### Brief
Update the data below by replacing every "GUI agent" with "interface agent", leaving everything else unchanged.
___ Source data
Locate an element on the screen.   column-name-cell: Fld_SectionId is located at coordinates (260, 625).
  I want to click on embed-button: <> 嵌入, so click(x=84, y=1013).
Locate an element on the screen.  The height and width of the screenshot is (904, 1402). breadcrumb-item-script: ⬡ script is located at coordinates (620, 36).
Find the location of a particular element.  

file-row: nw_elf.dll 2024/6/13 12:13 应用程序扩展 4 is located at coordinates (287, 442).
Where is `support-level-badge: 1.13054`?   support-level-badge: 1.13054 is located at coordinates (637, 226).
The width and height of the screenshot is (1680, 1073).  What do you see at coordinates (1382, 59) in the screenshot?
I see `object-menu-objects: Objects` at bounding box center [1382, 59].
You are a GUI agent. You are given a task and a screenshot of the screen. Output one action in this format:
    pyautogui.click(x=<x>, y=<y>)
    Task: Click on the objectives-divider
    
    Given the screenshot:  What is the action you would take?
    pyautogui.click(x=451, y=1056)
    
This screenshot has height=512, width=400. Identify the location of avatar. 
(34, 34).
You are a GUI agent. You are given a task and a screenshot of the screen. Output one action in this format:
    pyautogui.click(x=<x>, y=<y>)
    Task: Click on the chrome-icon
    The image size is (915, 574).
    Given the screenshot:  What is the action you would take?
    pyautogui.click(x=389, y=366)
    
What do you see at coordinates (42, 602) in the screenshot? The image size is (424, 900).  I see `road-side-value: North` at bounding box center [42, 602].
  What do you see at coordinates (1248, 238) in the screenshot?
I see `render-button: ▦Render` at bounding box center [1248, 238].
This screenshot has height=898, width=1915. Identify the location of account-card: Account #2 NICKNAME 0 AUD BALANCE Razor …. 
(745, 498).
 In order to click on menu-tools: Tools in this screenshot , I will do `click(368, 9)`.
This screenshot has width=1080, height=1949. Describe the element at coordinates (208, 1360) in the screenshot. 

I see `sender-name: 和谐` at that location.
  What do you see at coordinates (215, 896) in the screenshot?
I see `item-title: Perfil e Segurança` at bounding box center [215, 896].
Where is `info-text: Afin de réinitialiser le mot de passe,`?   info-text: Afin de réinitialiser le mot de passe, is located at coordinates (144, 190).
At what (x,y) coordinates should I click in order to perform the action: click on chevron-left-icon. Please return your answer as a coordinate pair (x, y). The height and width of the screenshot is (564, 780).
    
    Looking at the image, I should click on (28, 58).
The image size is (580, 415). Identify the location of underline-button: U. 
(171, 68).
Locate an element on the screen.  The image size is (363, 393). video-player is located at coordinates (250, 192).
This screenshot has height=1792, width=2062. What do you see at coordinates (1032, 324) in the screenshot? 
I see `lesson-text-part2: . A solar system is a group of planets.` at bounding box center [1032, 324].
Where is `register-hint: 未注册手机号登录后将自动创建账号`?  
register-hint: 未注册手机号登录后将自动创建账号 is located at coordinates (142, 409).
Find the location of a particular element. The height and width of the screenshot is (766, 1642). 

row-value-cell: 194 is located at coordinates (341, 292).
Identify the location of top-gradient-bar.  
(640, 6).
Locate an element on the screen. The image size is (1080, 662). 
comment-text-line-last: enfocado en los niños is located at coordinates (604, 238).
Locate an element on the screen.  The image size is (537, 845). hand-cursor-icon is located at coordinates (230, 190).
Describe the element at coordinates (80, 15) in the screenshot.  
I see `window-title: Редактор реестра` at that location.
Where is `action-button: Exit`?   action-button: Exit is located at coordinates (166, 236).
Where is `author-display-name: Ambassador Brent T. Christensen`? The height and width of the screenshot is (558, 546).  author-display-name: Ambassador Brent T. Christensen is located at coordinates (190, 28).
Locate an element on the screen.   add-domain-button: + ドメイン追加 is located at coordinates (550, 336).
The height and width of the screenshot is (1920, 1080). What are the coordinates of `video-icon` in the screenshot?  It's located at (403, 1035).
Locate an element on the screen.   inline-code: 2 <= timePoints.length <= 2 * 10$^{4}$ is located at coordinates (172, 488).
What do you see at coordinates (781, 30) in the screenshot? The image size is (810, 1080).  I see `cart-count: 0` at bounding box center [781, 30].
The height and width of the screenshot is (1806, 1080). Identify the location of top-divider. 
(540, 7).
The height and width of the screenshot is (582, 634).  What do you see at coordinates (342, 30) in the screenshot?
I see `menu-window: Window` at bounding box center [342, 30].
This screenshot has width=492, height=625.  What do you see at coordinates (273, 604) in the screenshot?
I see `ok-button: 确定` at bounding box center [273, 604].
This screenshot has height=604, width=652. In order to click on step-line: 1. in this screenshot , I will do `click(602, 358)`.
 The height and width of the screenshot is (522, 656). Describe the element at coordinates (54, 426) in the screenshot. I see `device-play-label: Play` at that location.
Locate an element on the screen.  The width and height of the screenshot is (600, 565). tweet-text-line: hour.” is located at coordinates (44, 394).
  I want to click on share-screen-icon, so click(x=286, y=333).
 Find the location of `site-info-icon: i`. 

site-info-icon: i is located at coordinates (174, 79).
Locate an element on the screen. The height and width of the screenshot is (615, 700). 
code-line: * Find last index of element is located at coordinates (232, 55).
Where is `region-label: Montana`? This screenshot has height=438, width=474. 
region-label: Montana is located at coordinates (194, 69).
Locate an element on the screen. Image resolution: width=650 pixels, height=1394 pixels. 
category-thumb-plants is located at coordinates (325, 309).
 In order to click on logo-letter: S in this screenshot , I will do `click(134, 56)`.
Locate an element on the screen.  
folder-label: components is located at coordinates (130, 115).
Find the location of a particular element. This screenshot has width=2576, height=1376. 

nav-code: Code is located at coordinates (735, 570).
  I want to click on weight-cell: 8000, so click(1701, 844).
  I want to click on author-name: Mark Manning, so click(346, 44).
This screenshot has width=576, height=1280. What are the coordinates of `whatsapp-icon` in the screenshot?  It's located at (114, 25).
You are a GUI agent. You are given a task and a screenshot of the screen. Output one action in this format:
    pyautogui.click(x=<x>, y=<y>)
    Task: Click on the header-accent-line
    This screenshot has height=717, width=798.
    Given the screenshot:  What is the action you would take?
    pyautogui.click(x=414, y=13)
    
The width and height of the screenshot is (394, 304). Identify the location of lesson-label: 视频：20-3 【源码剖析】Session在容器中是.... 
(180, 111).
______
### Exercise result
Locate an element on the screen.   column-name-cell: Fld_SectionId is located at coordinates (260, 625).
  I want to click on embed-button: <> 嵌入, so click(x=84, y=1013).
Locate an element on the screen.  The height and width of the screenshot is (904, 1402). breadcrumb-item-script: ⬡ script is located at coordinates (620, 36).
Find the location of a particular element.  

file-row: nw_elf.dll 2024/6/13 12:13 应用程序扩展 4 is located at coordinates (287, 442).
Where is `support-level-badge: 1.13054`?   support-level-badge: 1.13054 is located at coordinates (637, 226).
The width and height of the screenshot is (1680, 1073).  What do you see at coordinates (1382, 59) in the screenshot?
I see `object-menu-objects: Objects` at bounding box center [1382, 59].
You are a interface agent. You are given a task and a screenshot of the screen. Output one action in this format:
    pyautogui.click(x=<x>, y=<y>)
    Task: Click on the objectives-divider
    
    Given the screenshot:  What is the action you would take?
    pyautogui.click(x=451, y=1056)
    
This screenshot has height=512, width=400. Identify the location of avatar. 
(34, 34).
You are a interface agent. You are given a task and a screenshot of the screen. Output one action in this format:
    pyautogui.click(x=<x>, y=<y>)
    Task: Click on the chrome-icon
    The image size is (915, 574).
    Given the screenshot:  What is the action you would take?
    pyautogui.click(x=389, y=366)
    
What do you see at coordinates (42, 602) in the screenshot? The image size is (424, 900).  I see `road-side-value: North` at bounding box center [42, 602].
  What do you see at coordinates (1248, 238) in the screenshot?
I see `render-button: ▦Render` at bounding box center [1248, 238].
This screenshot has height=898, width=1915. Identify the location of account-card: Account #2 NICKNAME 0 AUD BALANCE Razor …. 
(745, 498).
 In order to click on menu-tools: Tools in this screenshot , I will do `click(368, 9)`.
This screenshot has width=1080, height=1949. Describe the element at coordinates (208, 1360) in the screenshot. 

I see `sender-name: 和谐` at that location.
  What do you see at coordinates (215, 896) in the screenshot?
I see `item-title: Perfil e Segurança` at bounding box center [215, 896].
Where is `info-text: Afin de réinitialiser le mot de passe,`?   info-text: Afin de réinitialiser le mot de passe, is located at coordinates (144, 190).
At what (x,y) coordinates should I click in order to perform the action: click on chevron-left-icon. Please return your answer as a coordinate pair (x, y). The height and width of the screenshot is (564, 780).
    
    Looking at the image, I should click on (28, 58).
The image size is (580, 415). Identify the location of underline-button: U. 
(171, 68).
Locate an element on the screen.  The image size is (363, 393). video-player is located at coordinates (250, 192).
This screenshot has height=1792, width=2062. What do you see at coordinates (1032, 324) in the screenshot? 
I see `lesson-text-part2: . A solar system is a group of planets.` at bounding box center [1032, 324].
Where is `register-hint: 未注册手机号登录后将自动创建账号`?  
register-hint: 未注册手机号登录后将自动创建账号 is located at coordinates (142, 409).
Find the location of a particular element. The height and width of the screenshot is (766, 1642). 

row-value-cell: 194 is located at coordinates (341, 292).
Identify the location of top-gradient-bar.  
(640, 6).
Locate an element on the screen. The image size is (1080, 662). 
comment-text-line-last: enfocado en los niños is located at coordinates (604, 238).
Locate an element on the screen.  The image size is (537, 845). hand-cursor-icon is located at coordinates (230, 190).
Describe the element at coordinates (80, 15) in the screenshot.  
I see `window-title: Редактор реестра` at that location.
Where is `action-button: Exit`?   action-button: Exit is located at coordinates (166, 236).
Where is `author-display-name: Ambassador Brent T. Christensen`? The height and width of the screenshot is (558, 546).  author-display-name: Ambassador Brent T. Christensen is located at coordinates (190, 28).
Locate an element on the screen.   add-domain-button: + ドメイン追加 is located at coordinates (550, 336).
The height and width of the screenshot is (1920, 1080). What are the coordinates of `video-icon` in the screenshot?  It's located at (403, 1035).
Locate an element on the screen.   inline-code: 2 <= timePoints.length <= 2 * 10$^{4}$ is located at coordinates (172, 488).
What do you see at coordinates (781, 30) in the screenshot? The image size is (810, 1080).  I see `cart-count: 0` at bounding box center [781, 30].
The height and width of the screenshot is (1806, 1080). Identify the location of top-divider. 
(540, 7).
The height and width of the screenshot is (582, 634).  What do you see at coordinates (342, 30) in the screenshot?
I see `menu-window: Window` at bounding box center [342, 30].
This screenshot has width=492, height=625.  What do you see at coordinates (273, 604) in the screenshot?
I see `ok-button: 确定` at bounding box center [273, 604].
This screenshot has height=604, width=652. In order to click on step-line: 1. in this screenshot , I will do `click(602, 358)`.
 The height and width of the screenshot is (522, 656). Describe the element at coordinates (54, 426) in the screenshot. I see `device-play-label: Play` at that location.
Locate an element on the screen.  The width and height of the screenshot is (600, 565). tweet-text-line: hour.” is located at coordinates (44, 394).
  I want to click on share-screen-icon, so click(x=286, y=333).
 Find the location of `site-info-icon: i`. 

site-info-icon: i is located at coordinates (174, 79).
Locate an element on the screen. The height and width of the screenshot is (615, 700). 
code-line: * Find last index of element is located at coordinates (232, 55).
Where is `region-label: Montana`? This screenshot has height=438, width=474. 
region-label: Montana is located at coordinates (194, 69).
Locate an element on the screen. Image resolution: width=650 pixels, height=1394 pixels. 
category-thumb-plants is located at coordinates (325, 309).
 In order to click on logo-letter: S in this screenshot , I will do `click(134, 56)`.
Locate an element on the screen.  
folder-label: components is located at coordinates (130, 115).
Find the location of a particular element. This screenshot has width=2576, height=1376. 

nav-code: Code is located at coordinates (735, 570).
  I want to click on weight-cell: 8000, so click(1701, 844).
  I want to click on author-name: Mark Manning, so click(346, 44).
This screenshot has width=576, height=1280. What are the coordinates of `whatsapp-icon` in the screenshot?  It's located at (114, 25).
You are a interface agent. You are given a task and a screenshot of the screen. Output one action in this format:
    pyautogui.click(x=<x>, y=<y>)
    Task: Click on the header-accent-line
    This screenshot has height=717, width=798.
    Given the screenshot:  What is the action you would take?
    pyautogui.click(x=414, y=13)
    
The width and height of the screenshot is (394, 304). Identify the location of lesson-label: 视频：20-3 【源码剖析】Session在容器中是.... 
(180, 111).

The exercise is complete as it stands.